◆ Recorded data ◆
_____

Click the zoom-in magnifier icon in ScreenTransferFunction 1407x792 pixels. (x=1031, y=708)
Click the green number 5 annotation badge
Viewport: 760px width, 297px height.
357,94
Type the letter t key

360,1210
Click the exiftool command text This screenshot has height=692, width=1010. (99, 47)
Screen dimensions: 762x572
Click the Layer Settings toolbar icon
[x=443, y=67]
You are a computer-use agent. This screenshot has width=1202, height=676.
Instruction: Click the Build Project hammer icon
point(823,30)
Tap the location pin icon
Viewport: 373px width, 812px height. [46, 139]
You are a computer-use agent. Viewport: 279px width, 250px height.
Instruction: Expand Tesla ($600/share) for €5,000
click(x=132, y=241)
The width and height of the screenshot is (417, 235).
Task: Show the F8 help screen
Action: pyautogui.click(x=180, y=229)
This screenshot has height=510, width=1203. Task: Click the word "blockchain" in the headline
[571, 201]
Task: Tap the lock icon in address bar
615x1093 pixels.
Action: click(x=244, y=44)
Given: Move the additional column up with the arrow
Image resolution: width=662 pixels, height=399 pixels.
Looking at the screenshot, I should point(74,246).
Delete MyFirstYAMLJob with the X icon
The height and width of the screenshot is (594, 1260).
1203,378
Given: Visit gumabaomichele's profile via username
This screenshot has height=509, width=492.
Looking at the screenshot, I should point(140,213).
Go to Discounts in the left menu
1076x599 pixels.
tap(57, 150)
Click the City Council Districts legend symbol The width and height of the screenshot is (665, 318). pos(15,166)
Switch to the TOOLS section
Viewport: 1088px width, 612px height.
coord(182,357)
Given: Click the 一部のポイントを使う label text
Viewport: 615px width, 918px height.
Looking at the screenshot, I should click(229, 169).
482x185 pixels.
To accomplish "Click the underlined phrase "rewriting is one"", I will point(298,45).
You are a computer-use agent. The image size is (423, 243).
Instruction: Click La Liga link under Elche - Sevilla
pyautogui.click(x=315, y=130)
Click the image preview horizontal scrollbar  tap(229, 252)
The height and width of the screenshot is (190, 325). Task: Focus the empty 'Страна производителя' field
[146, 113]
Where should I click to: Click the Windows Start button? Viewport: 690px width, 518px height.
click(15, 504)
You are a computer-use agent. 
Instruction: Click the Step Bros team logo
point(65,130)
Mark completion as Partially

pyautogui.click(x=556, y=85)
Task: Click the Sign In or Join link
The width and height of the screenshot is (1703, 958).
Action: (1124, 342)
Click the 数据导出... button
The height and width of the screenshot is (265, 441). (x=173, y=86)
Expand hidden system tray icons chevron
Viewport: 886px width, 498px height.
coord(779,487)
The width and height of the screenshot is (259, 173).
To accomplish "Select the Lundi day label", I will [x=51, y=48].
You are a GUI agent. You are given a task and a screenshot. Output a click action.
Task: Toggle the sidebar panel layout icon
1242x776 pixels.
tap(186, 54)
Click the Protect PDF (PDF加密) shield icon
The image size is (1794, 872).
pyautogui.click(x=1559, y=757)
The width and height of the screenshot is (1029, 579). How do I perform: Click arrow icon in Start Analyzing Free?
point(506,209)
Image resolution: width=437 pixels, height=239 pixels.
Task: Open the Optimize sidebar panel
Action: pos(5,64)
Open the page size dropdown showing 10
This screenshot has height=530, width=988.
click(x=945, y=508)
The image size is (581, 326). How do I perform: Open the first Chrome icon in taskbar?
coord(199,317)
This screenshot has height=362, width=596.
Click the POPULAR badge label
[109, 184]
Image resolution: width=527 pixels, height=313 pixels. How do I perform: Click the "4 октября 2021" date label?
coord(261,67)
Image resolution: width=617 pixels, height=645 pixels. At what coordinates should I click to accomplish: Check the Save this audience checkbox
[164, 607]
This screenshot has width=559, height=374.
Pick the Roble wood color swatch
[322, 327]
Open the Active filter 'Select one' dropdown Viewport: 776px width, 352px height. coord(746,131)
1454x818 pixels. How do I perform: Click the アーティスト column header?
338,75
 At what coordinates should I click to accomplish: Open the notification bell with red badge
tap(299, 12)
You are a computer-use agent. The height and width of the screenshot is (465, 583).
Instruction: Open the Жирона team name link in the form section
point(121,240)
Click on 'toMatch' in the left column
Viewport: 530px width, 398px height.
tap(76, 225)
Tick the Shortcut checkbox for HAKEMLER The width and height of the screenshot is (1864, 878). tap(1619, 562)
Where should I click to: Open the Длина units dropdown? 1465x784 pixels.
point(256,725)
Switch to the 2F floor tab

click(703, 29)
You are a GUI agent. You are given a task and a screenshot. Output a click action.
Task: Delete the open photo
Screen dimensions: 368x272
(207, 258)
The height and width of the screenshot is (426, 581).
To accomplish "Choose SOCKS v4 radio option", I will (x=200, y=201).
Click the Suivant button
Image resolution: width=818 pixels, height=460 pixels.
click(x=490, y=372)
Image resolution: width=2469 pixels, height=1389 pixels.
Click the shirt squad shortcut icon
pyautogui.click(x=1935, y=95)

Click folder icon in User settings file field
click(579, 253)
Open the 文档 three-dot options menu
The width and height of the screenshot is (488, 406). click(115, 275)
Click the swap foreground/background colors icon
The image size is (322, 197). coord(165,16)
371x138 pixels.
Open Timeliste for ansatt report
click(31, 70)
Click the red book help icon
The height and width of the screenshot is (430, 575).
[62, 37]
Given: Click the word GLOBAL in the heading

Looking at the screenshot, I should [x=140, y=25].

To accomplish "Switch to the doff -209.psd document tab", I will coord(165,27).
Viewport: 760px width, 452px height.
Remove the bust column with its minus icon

_____

◆ Your objective ◆
Copy all of the recorded data above line for line, with no changes.

◆ Task result ◆
Click the zoom-in magnifier icon in ScreenTransferFunction 1407x792 pixels. (x=1031, y=708)
Click the green number 5 annotation badge
Viewport: 760px width, 297px height.
357,94
Type the letter t key

360,1210
Click the exiftool command text This screenshot has height=692, width=1010. (99, 47)
Screen dimensions: 762x572
Click the Layer Settings toolbar icon
[x=443, y=67]
You are a computer-use agent. This screenshot has width=1202, height=676.
Instruction: Click the Build Project hammer icon
point(823,30)
Tap the location pin icon
Viewport: 373px width, 812px height. [46, 139]
You are a computer-use agent. Viewport: 279px width, 250px height.
Instruction: Expand Tesla ($600/share) for €5,000
click(x=132, y=241)
The width and height of the screenshot is (417, 235).
Task: Show the F8 help screen
Action: pyautogui.click(x=180, y=229)
This screenshot has height=510, width=1203. Task: Click the word "blockchain" in the headline
[571, 201]
Task: Tap the lock icon in address bar
615x1093 pixels.
Action: click(x=244, y=44)
Given: Move the additional column up with the arrow
Image resolution: width=662 pixels, height=399 pixels.
Looking at the screenshot, I should point(74,246).
Delete MyFirstYAMLJob with the X icon
The height and width of the screenshot is (594, 1260).
1203,378
Given: Visit gumabaomichele's profile via username
This screenshot has height=509, width=492.
Looking at the screenshot, I should point(140,213).
Go to Discounts in the left menu
1076x599 pixels.
tap(57, 150)
Click the City Council Districts legend symbol The width and height of the screenshot is (665, 318). pos(15,166)
Switch to the TOOLS section
Viewport: 1088px width, 612px height.
coord(182,357)
Given: Click the 一部のポイントを使う label text
Viewport: 615px width, 918px height.
Looking at the screenshot, I should click(229, 169).
482x185 pixels.
To accomplish "Click the underlined phrase "rewriting is one"", I will point(298,45).
You are a computer-use agent. The image size is (423, 243).
Instruction: Click La Liga link under Elche - Sevilla
pyautogui.click(x=315, y=130)
Click the image preview horizontal scrollbar  tap(229, 252)
The height and width of the screenshot is (190, 325). Task: Focus the empty 'Страна производителя' field
[146, 113]
Where should I click to: Click the Windows Start button? Viewport: 690px width, 518px height.
click(15, 504)
You are a computer-use agent. 
Instruction: Click the Step Bros team logo
point(65,130)
Mark completion as Partially

pyautogui.click(x=556, y=85)
Task: Click the Sign In or Join link
The width and height of the screenshot is (1703, 958).
Action: (1124, 342)
Click the 数据导出... button
The height and width of the screenshot is (265, 441). (x=173, y=86)
Expand hidden system tray icons chevron
Viewport: 886px width, 498px height.
coord(779,487)
The width and height of the screenshot is (259, 173).
To accomplish "Select the Lundi day label", I will [x=51, y=48].
You are a GUI agent. You are given a task and a screenshot. Output a click action.
Task: Toggle the sidebar panel layout icon
1242x776 pixels.
tap(186, 54)
Click the Protect PDF (PDF加密) shield icon
The image size is (1794, 872).
pyautogui.click(x=1559, y=757)
The width and height of the screenshot is (1029, 579). How do I perform: Click arrow icon in Start Analyzing Free?
point(506,209)
Image resolution: width=437 pixels, height=239 pixels.
Task: Open the Optimize sidebar panel
Action: pos(5,64)
Open the page size dropdown showing 10
This screenshot has height=530, width=988.
click(x=945, y=508)
The image size is (581, 326). How do I perform: Open the first Chrome icon in taskbar?
coord(199,317)
This screenshot has height=362, width=596.
Click the POPULAR badge label
[109, 184]
Image resolution: width=527 pixels, height=313 pixels. How do I perform: Click the "4 октября 2021" date label?
coord(261,67)
Image resolution: width=617 pixels, height=645 pixels. At what coordinates should I click to accomplish: Check the Save this audience checkbox
[164, 607]
This screenshot has width=559, height=374.
Pick the Roble wood color swatch
[322, 327]
Open the Active filter 'Select one' dropdown Viewport: 776px width, 352px height. coord(746,131)
1454x818 pixels. How do I perform: Click the アーティスト column header?
338,75
 At what coordinates should I click to accomplish: Open the notification bell with red badge
tap(299, 12)
You are a computer-use agent. The height and width of the screenshot is (465, 583).
Instruction: Open the Жирона team name link in the form section
point(121,240)
Click on 'toMatch' in the left column
Viewport: 530px width, 398px height.
tap(76, 225)
Tick the Shortcut checkbox for HAKEMLER The width and height of the screenshot is (1864, 878). tap(1619, 562)
Where should I click to: Open the Длина units dropdown? 1465x784 pixels.
point(256,725)
Switch to the 2F floor tab

click(703, 29)
You are a GUI agent. You are given a task and a screenshot. Output a click action.
Task: Delete the open photo
Screen dimensions: 368x272
(207, 258)
The height and width of the screenshot is (426, 581).
To accomplish "Choose SOCKS v4 radio option", I will (x=200, y=201).
Click the Suivant button
Image resolution: width=818 pixels, height=460 pixels.
click(x=490, y=372)
Image resolution: width=2469 pixels, height=1389 pixels.
Click the shirt squad shortcut icon
pyautogui.click(x=1935, y=95)

Click folder icon in User settings file field
click(579, 253)
Open the 文档 three-dot options menu
The width and height of the screenshot is (488, 406). click(115, 275)
Click the swap foreground/background colors icon
The image size is (322, 197). coord(165,16)
371x138 pixels.
Open Timeliste for ansatt report
click(31, 70)
Click the red book help icon
The height and width of the screenshot is (430, 575).
[62, 37]
Given: Click the word GLOBAL in the heading

Looking at the screenshot, I should [x=140, y=25].

To accomplish "Switch to the doff -209.psd document tab", I will coord(165,27).
Viewport: 760px width, 452px height.
Remove the bust column with its minus icon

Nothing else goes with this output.